Vietnamese-American artist Tiffany Chung is known for multimedia work that explores migration, conflict and shifting geographies in the wake of political and natural upheavals. Her art is rooted in personal history: She was born in Vietnam, experienced the war there as a child, then immigrated to the United States with her family as part of the post-1975 mass exodus from the country.
In a new exhibition at the Smithsonian American Art Museum—Tiffany Chung: Vietnam, Past Is Prologue—Chung probes the legacies of the Vietnam War and its aftermath through maps, videos and paintings that highlight the voices and stories of former Vietnamese refugees.

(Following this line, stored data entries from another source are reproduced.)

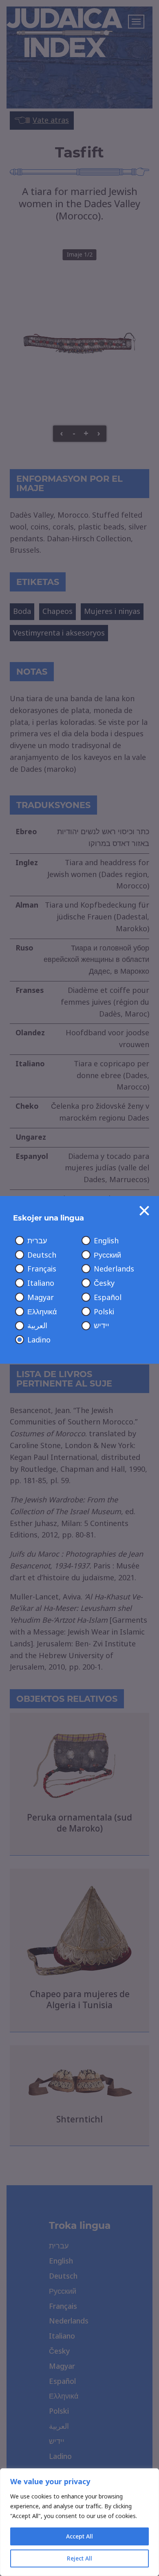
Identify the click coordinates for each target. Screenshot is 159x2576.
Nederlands (114, 1269)
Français (41, 1269)
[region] (79, 2522)
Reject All (79, 2558)
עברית (37, 1241)
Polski (104, 1312)
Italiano (40, 1283)
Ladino (39, 1340)
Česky (104, 1283)
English (106, 1241)
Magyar (40, 1297)
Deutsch (41, 1255)
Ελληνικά (42, 1312)
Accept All (79, 2536)
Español (107, 1297)
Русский (107, 1255)
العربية (37, 1325)
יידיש (101, 1325)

She begins with a fine-grained look into one person's story--that of her father, who fought for the South Vietnamese military during the war--then widens out to encompass the stories of other former refugees, and pulls out further still to show the global effects of their collective migration in the war's wake.
A centerpiece of the exhibition is a new series of video interviews with former Vietnamese refugees who live in Houston, Southern California and Northern Virginia, commissioned by the Smithsonian American Art Museum.

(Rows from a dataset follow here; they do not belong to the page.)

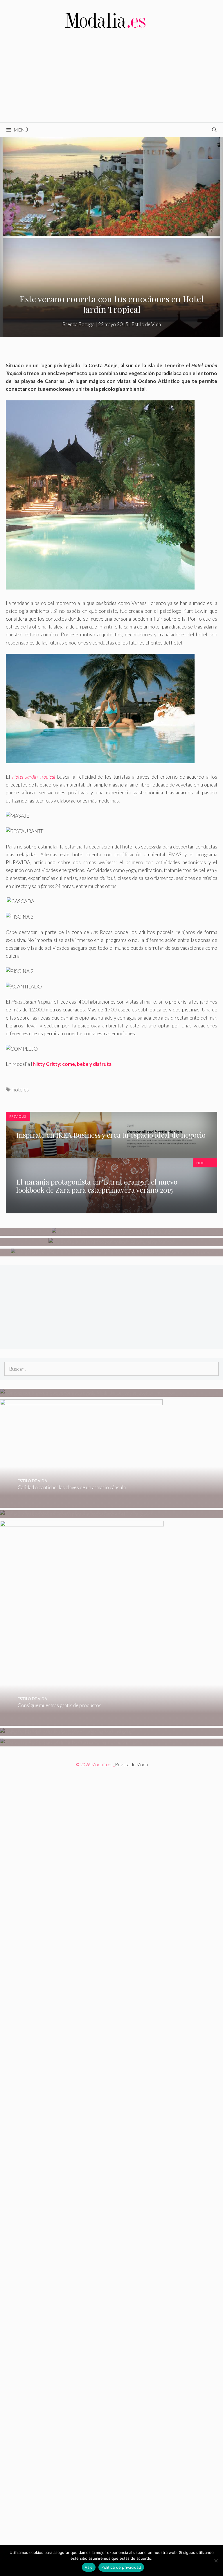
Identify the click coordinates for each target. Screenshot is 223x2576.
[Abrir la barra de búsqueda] (214, 130)
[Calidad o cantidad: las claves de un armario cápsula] (81, 1504)
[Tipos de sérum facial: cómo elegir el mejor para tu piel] (112, 1232)
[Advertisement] (111, 78)
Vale (89, 2567)
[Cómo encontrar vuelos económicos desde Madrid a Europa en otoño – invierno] (86, 1393)
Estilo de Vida (146, 324)
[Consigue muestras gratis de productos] (82, 1722)
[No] (216, 2560)
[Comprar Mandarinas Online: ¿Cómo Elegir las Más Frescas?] (66, 1732)
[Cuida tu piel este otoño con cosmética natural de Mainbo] (111, 1242)
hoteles (20, 1089)
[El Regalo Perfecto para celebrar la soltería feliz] (68, 1742)
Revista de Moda (131, 1764)
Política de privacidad (121, 2567)
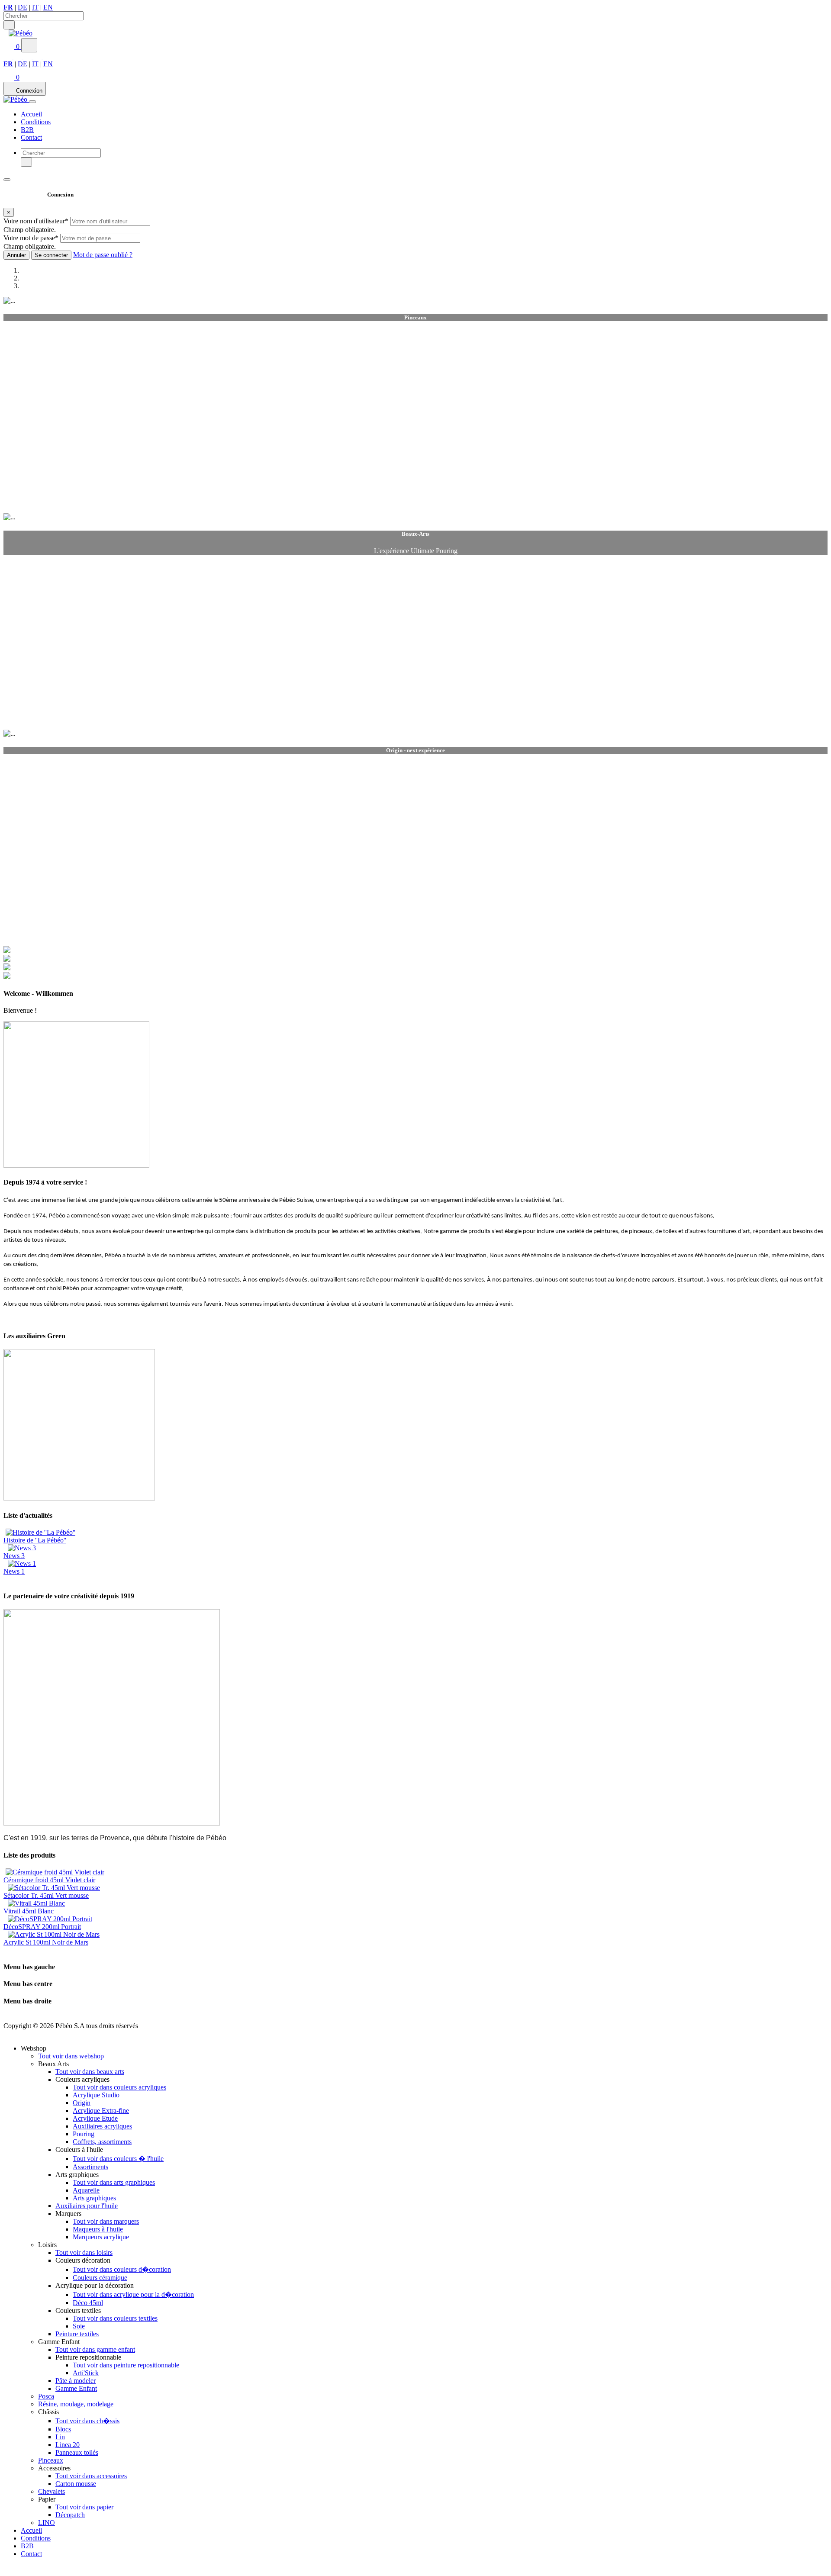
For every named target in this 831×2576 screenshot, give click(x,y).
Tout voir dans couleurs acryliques (119, 2087)
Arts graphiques (94, 2198)
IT (35, 7)
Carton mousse (75, 2483)
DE (22, 7)
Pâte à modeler (75, 2380)
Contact (31, 137)
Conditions (36, 122)
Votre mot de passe (30, 238)
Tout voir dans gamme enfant (95, 2349)
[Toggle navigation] (32, 101)
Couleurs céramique (100, 2277)
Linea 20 (67, 2444)
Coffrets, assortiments (102, 2141)
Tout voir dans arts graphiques (114, 2182)
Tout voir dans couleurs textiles (115, 2318)
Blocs (63, 2429)
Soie (79, 2326)
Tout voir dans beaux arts (89, 2071)
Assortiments (90, 2166)
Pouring (83, 2134)
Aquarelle (86, 2190)
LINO (46, 2522)
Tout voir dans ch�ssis (87, 2421)
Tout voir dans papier (84, 2507)
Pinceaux (50, 2460)
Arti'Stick (86, 2372)
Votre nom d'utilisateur (35, 221)
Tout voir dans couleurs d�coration (122, 2269)
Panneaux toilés (76, 2452)
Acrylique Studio (96, 2095)
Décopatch (70, 2514)
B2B (27, 129)
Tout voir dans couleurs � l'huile (118, 2158)
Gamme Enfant (76, 2388)
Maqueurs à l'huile (98, 2229)
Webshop (23, 190)
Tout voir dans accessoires (91, 2475)
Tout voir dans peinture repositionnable (126, 2365)
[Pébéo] (16, 99)
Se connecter (51, 255)
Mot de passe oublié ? (102, 254)
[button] (12, 46)
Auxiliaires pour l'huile (86, 2205)
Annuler (16, 255)
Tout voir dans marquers (106, 2221)
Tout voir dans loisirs (84, 2252)
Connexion (29, 90)
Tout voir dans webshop (71, 2056)
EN (48, 7)
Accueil (31, 114)
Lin (60, 2437)
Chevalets (51, 2491)
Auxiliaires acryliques (102, 2126)
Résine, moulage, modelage (75, 2404)
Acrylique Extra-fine (101, 2110)
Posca (46, 2396)
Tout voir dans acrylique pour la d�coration (133, 2294)
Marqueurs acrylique (101, 2237)
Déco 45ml (88, 2302)
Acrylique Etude (95, 2118)
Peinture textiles (77, 2334)
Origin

"As Vietnamese Americans living in the U.S., our narrative of the war is almost invisible," said Chung. "I'm interested in hidden stories, or histories that were erased into official records. The histories are real. They're just not there for you to see."
"Tiffany Chung questions what we know about the Vietnam War," said Sarah Newman, the museum's James Dicke Curator of Contemporary Art. "She explores the malleability of memory and the foreignness of the past and questions how we understand history as much as its agreed-upon facts. Although her research illuminates previously unknown facts and stories, we come away ironically comprehending less while understanding more."
Vietnam, Past Is Prologue is on view through Sept. 2, 2019.
Chung will give the James Dicke Contemporary Artist Lecture at the Smithsonian American Art Museum on May 2, 2019.